==== Listed records
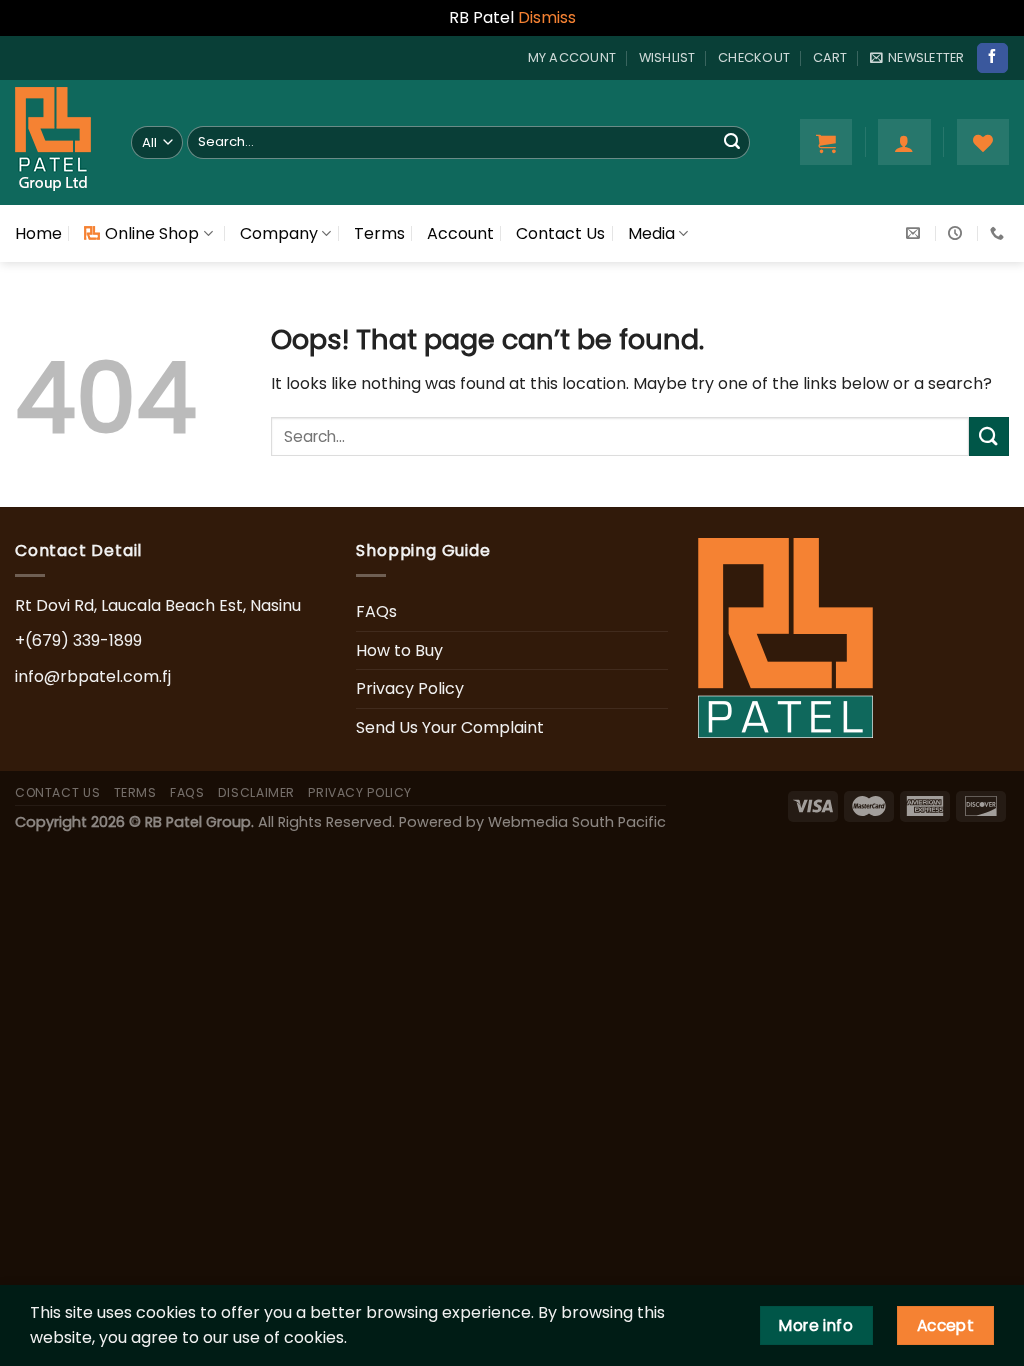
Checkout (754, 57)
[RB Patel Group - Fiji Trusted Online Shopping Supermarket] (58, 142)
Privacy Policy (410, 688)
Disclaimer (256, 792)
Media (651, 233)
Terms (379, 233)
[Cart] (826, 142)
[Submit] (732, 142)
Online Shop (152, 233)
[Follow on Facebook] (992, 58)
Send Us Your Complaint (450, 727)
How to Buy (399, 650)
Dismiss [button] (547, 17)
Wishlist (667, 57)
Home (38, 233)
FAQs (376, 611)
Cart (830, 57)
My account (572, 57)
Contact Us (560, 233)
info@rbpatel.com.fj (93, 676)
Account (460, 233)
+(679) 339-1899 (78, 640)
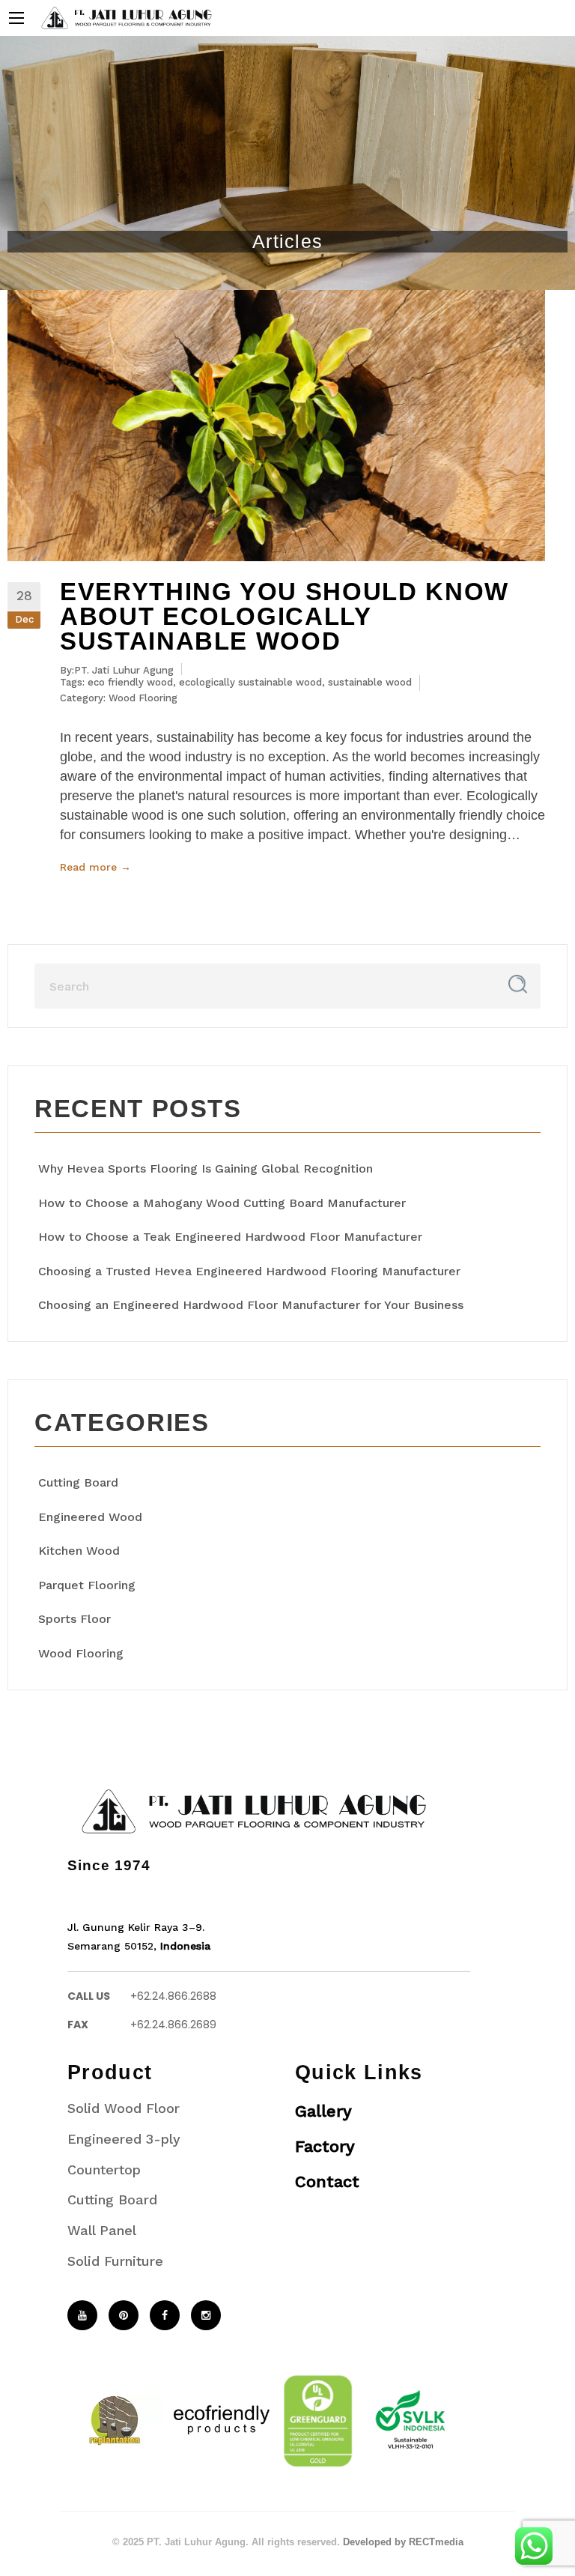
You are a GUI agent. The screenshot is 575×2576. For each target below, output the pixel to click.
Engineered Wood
========
**What needs to be done**
Using the data above, repeat exactly the lines that begin at the line with "Privacy Policy (410, 688)" and end at the line with "Account (460, 233)", both ends included.

**Exercise solution**
Privacy Policy (410, 688)
Disclaimer (256, 792)
Media (651, 233)
Terms (379, 233)
[Cart] (826, 142)
[Submit] (732, 142)
Online Shop (152, 233)
[Follow on Facebook] (992, 58)
Send Us Your Complaint (450, 727)
How to Buy (399, 650)
Dismiss [button] (547, 17)
Wishlist (667, 57)
Home (38, 233)
FAQs (376, 611)
Cart (830, 57)
My account (572, 57)
Contact Us (560, 233)
info@rbpatel.com.fj (93, 676)
Account (460, 233)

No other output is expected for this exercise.